The ObjectAllocator replaces the GenericAllocator to provide two important improvements:

  • It supports ReadOnlySpan<byte> keys. With this change Tsavorite now uses only ReadOnlySpan<byte> keys; the Garnet processing layer uses PinnedSpanByte keys initially, which are converted to ReadOnlySpan<byte> at the GarnetApi/StorageSession boundary. (The GenericAllocator did not support SpanByte keys.)
  • It replaces the separate managed array of GenericAllocator with native allocations for the log pages, exactly like SpanByteAllocator.

Tsavorite provides two primary allocators:

  • Strings are stored in a version of TsavoriteKV that uses a SpanByteAllocator.
  • Objects are stored in a version of TsavoriteKV that uses an ObjectAllocator. This is also the "unified allocator" used by Garnet.

The former BlittableAllocator is now the TsavoriteLogAllocator, used only by the TsavoriteLog.

One big difference between the two is that SpanByteAllocator allows larger pages for strings, while ObjectAllocator allows using a smaller page size because objects use only 4 byte identifiers in the inline log record. Thus, the page size can be much smaller, allowing finer control over Object size tracking and memory-budget enforcement. Either allocator can also set the Key and Value max inline sizes to cause the field to be stored in an overflow allocation, although this is less performant.

Two Log Files

ObjectAllocator supports two log files simlarly to GenericAllocator. However, GenericAllocator was limited to a fixed 100MB buffer size for object serialization. ObjectAllocator uses a circular buffer system, currently 4 buffers of 4MB each, and writes one to disk while populating the next (or reads the following buffers from disk while processing the current one, e.g. deserializing objects.

The key points in the code here are AsyncWrite, AsyncRead, AsyncGetFromDisk, and iterators. The basic flow is:

  • Flush:
    • This is AsyncFlushPagesForReadOnly and Checkpointing. AsyncFlushPagesForReadOnly is a loop on partial or complete pages; it creates a CircularDiskWriteBuffer that is reused throughout the entire call to AsyncFlushPagesForReadOnly, for all the partial ranges.
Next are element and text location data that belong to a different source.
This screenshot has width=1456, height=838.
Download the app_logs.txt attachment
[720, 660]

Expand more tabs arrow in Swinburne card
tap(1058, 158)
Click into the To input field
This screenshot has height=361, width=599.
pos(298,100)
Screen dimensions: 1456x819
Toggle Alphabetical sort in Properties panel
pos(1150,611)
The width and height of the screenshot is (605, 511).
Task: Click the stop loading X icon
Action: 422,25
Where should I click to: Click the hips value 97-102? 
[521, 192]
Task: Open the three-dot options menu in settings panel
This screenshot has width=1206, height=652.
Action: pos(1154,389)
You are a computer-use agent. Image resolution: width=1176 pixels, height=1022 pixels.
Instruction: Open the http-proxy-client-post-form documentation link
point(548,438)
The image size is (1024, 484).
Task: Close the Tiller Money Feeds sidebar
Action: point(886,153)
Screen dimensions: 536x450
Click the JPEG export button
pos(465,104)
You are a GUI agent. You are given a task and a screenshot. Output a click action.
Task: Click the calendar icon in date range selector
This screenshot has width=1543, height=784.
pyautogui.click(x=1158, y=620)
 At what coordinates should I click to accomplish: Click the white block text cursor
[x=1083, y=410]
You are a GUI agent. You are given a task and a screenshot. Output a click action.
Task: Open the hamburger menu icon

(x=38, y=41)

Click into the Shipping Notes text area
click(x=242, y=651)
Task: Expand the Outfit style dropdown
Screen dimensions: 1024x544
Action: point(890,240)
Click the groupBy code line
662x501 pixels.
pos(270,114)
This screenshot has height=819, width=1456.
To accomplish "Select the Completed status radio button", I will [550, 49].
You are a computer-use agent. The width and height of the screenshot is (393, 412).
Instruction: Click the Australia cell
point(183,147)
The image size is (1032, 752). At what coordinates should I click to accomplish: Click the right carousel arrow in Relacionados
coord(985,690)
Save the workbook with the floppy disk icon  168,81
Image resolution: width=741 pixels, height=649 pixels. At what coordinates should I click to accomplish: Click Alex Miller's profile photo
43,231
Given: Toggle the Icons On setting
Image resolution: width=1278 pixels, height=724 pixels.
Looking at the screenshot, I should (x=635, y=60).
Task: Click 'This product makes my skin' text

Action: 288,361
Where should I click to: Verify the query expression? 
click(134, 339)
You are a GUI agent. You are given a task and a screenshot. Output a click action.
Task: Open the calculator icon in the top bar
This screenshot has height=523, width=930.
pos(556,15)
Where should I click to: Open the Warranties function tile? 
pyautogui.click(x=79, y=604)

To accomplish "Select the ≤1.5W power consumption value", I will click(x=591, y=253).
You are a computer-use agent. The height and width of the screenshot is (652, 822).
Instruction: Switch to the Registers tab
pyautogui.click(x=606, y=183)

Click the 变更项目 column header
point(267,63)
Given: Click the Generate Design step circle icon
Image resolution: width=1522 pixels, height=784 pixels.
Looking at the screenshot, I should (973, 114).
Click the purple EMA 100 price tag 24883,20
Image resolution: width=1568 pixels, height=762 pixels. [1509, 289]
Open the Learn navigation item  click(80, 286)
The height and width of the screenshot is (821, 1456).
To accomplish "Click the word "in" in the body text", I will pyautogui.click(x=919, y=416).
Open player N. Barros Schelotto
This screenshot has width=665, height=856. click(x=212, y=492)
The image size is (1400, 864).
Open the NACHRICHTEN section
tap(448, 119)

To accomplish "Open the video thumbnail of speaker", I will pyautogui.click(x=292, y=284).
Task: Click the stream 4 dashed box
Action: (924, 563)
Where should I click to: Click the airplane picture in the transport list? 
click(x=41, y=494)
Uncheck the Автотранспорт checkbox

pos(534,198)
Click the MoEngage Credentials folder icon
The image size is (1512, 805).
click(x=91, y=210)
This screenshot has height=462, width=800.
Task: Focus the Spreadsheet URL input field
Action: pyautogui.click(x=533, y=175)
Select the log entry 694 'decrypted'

The main driver is an ObjectLogWriter, which handles writing for Overflow (large, out-of-line allocations that are byte[]; this writing is optimized to minimize copies) strings and serialization of objects. The basic operation of the circular buffer is to track the current DiskWriteBuffer's current position, last flushed position, and end position (e.g. if it ends in the middle of a segment).
  • Read:
    • This may be either AsyncGetFromDisk for RUMD operations or Scan, either for iteration or recovery. Similar to Flush, it creates a CircularDiskReadBuffer composed of multiple DiskReadBuffers, and issues disk reads ahead of the operation on the buffer (such as object deserialization).

Adaptive Fields in LogRecord

When we serialize a LogRecord to disk, as we write the object log file we also modify the disk-image of the LogRecord (but, importantly, do not modify the length of the logRecord, to keep the LogicalAddress space consistent) to maintain a "pointer" and length in the ObjectLog file:

  • We record the position in the Log file in the ObjectLogPosition ulong that is allocated for the record when we specify non-inline.
  • We reuse the ObjectId space for the length of that field. For Value objects, we also use the top byte of the ObjectLogPosition field, giving a total of 40 bits or 1 TB of address for a single object, and 72 PB for the entire object log.

ObjectIdMap Remapping

The ObjectAllocator carries a second ObjectIdMap, a transient one intended for IO and iterator and pending operations. (These are the same scenarios that embed a LogRecord into a DiskLogRecord.) In these cases we remap the ObjectIds in the temporary image to use the TransientObjectIdMap, so pages can be evicted and their ObjectIdMaps reused.